Mulberry is to Florida as huckleberry is to Idaho, as far as I can tell. Often tart and always hard to reach berries tucked in brambly trees, the payoff being a lusciously dark juicy berry that is absolutely worth the ordeal of obtaining it. My extraordinarily baking-apt roommate (handmade baguettes and from-scratch ravioli) had made mulberry pie before, tucking the punchy gems inside a flaky crust, but I’d never tried them as they really should be–as any berry really should be–right off the branch, bush, or tree.

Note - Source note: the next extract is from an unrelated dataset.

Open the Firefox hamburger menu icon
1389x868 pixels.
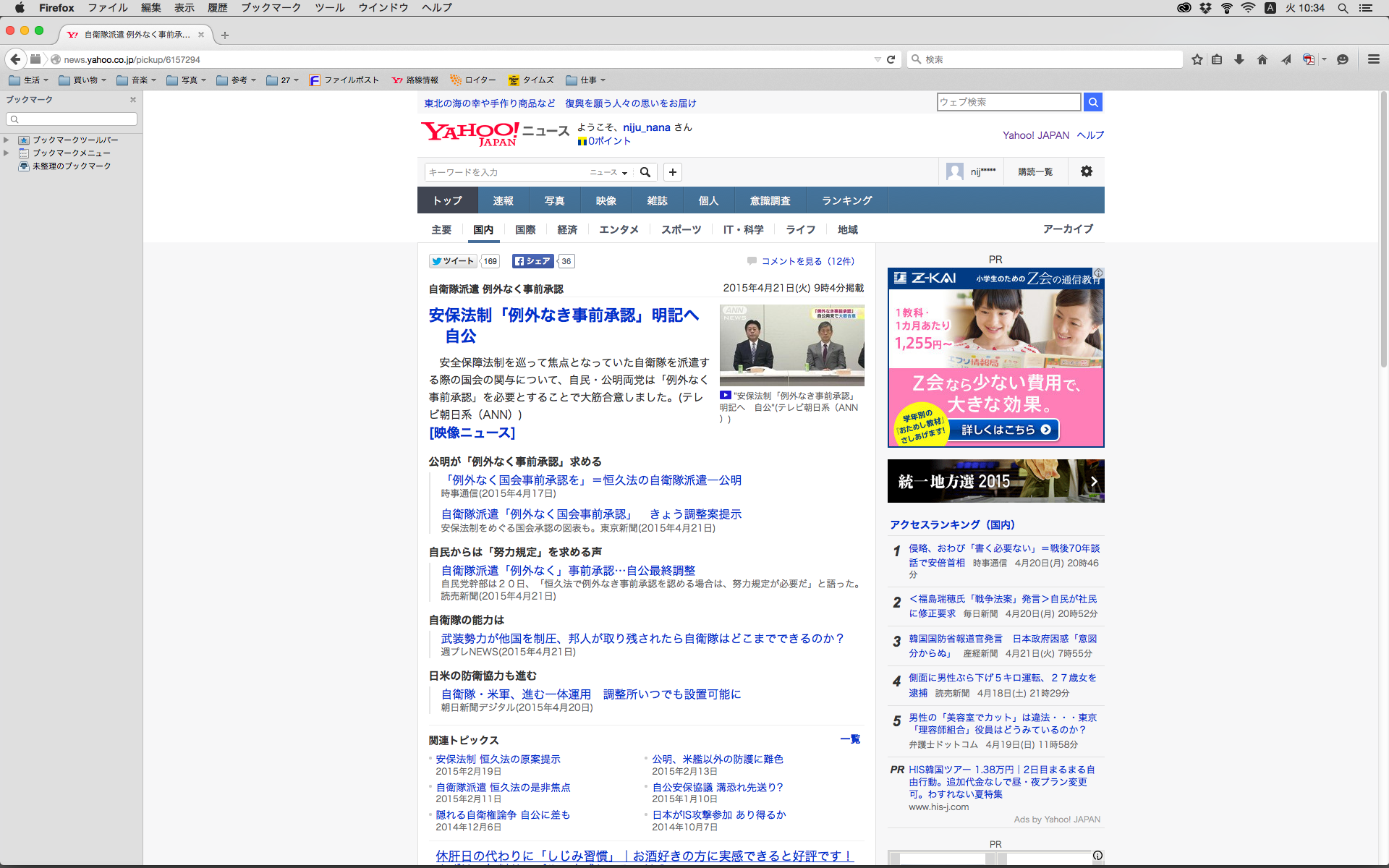1373,59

Unlikely the lowly, scrubbly, unassuming huckleberry bush that disguises it’s delicious bits with a humble costume, the mulberry is a proud tall tree replete with broad shady leaves and dancery draping branches. The berries look like elongated blackberries with smaller beads, white when unripe, pink when they’re on their way, red-shading-violet when they’re nearly bearable to eat, and a dark, near-black maroon-purple when just about to drop from the tree into ready hands. Within minutes we had snatched all the easily-grabbed berries from the lower branches, but greedy for more I made my way deep into the mess of leaves, working branches as levers against one another to lower this branch just so so that one would bow this way just like that and I could yell to one of my fellow pickers to come quick, snatch these momentarily in-reach beauties!